IsramWorld Suspends Tours to Russia

Big news for IsramWorld today: The tour operator and its wholly owned subsidiary, europe too, are suspending tour operations to the Russian Federation.

A. Ady Gelber, President and CEO of the New York-based company, explained in a statement that the suspension comes in the wake of the Russian government's recent open declarations of anti-gay sentiment and the enactment of regulations that could endanger or discriminate against gay travelers or travelers who "exhibit a tolerance for the LGBT lifestyle."

"In the 21 century, we cannot turn a blind eye to a circumstance whereby our clients' welfare can be jeopardized by who they are, or who they might appear to be," Gelber said, "or, even more ominously, by their purposefully or inadvertently engaging in what the Russian government characterizes as the 'propaganda of non-traditional sexual relations.'" 

This is not the first time IsramWorld made a decision based on politics. In 2009, IsramWorld suspended tours to the United Arab Emirates after they prohibited entry to travelers with Israeli stamps in their passports. And when, after the Camp David Accords, IsramWorld (reportedly the country's largest tour operator to Israel) created its own local Egyptian and Jordanian operations, it did so on the condition that all American travelers would qualify for entry and that the pre-1967 prior need for "proof of baptism" would be abolished.
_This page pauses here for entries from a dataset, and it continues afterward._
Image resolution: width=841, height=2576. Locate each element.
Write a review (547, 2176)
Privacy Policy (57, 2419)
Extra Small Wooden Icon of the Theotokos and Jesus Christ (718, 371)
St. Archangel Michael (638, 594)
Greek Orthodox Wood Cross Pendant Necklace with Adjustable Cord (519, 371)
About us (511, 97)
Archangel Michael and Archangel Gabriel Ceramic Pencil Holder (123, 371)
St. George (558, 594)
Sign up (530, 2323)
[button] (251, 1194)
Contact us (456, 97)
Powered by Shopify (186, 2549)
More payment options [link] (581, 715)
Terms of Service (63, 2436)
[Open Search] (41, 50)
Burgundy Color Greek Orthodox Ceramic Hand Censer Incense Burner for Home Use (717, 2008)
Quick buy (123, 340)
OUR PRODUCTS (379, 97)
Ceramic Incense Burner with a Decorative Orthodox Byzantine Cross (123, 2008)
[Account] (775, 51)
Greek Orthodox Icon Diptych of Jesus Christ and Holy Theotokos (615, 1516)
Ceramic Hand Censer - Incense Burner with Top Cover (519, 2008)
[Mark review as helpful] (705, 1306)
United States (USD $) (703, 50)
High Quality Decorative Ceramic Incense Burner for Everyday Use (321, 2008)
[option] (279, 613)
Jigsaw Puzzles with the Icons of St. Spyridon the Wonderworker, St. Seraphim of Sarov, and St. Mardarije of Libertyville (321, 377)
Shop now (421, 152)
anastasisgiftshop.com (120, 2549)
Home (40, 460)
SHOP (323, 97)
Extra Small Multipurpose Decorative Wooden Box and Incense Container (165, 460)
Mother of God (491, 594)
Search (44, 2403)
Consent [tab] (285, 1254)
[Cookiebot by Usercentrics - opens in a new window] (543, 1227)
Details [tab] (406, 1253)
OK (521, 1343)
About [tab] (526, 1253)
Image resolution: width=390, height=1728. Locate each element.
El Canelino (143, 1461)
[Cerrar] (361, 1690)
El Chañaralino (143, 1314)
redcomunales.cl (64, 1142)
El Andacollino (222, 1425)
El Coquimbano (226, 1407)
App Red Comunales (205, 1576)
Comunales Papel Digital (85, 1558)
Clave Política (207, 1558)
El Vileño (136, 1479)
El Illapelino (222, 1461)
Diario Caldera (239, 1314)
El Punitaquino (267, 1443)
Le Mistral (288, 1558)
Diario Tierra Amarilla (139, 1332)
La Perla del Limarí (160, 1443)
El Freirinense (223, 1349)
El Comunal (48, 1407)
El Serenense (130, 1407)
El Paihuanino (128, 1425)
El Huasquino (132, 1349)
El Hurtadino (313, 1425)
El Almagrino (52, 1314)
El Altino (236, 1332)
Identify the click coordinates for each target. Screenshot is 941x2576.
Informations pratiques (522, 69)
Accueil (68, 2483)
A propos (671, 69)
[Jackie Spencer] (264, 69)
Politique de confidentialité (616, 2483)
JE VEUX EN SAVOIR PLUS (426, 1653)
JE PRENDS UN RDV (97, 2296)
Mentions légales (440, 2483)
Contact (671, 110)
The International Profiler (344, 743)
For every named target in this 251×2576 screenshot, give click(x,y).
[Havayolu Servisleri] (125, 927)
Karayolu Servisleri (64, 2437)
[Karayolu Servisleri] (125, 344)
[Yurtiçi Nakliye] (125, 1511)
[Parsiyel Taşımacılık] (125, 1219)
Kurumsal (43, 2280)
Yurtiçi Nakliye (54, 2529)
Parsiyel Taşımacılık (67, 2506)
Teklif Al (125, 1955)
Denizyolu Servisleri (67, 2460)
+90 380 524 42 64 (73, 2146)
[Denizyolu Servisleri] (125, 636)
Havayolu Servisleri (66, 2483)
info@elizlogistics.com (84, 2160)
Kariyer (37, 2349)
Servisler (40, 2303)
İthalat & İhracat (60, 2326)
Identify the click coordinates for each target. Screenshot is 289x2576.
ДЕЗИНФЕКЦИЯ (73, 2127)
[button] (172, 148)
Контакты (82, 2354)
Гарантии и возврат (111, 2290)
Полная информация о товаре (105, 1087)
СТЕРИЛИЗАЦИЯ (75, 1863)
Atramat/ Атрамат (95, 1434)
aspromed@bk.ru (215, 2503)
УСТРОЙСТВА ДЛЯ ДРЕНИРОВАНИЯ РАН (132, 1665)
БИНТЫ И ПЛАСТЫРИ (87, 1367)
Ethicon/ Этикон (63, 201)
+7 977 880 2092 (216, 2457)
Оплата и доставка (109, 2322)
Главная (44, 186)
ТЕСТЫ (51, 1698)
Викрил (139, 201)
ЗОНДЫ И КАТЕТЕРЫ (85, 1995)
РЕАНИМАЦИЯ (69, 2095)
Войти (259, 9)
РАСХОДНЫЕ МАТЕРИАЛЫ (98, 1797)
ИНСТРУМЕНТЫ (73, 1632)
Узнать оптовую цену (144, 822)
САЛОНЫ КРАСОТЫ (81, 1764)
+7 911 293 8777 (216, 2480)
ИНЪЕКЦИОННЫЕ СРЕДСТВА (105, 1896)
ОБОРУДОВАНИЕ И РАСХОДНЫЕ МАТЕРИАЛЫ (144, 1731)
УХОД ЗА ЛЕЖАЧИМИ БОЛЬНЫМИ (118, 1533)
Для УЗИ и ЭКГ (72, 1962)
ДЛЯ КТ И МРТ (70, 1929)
"As 21st-century Americans, we have to take a stand against archaic prejudice and reprehensible bigotry," says Gelber, "and, as a child of the Holocaust, I am painfully aware that had international corporations acted en masse with a conscience during the 1930's, the history of the 1940s might have turned out very differently."

Commenting on Russian reports that no gay or "seen-to-be-gay" athlete will be discriminated against during the 2014 Winter Olympics, Gelber observed that this was a haunting replay of the cynical removal of anti-Jewish signs and placards during the 1936 Olympic Games in Berlin. "I have been very much affected by President Obama's pledge that the United States needs to be, and be seen to be, 'on the right side of history.'"

For the time being, passengers already booked to visit Russia are being given the option to sign a "waiver of responsibility" and proceed with the trip, or to cancel without penalty. "But we will accept no new bookings for Russia until and unless the Russian Federation decides it is time to cease discrimination against segments of its population and its visitors," Gelber stated.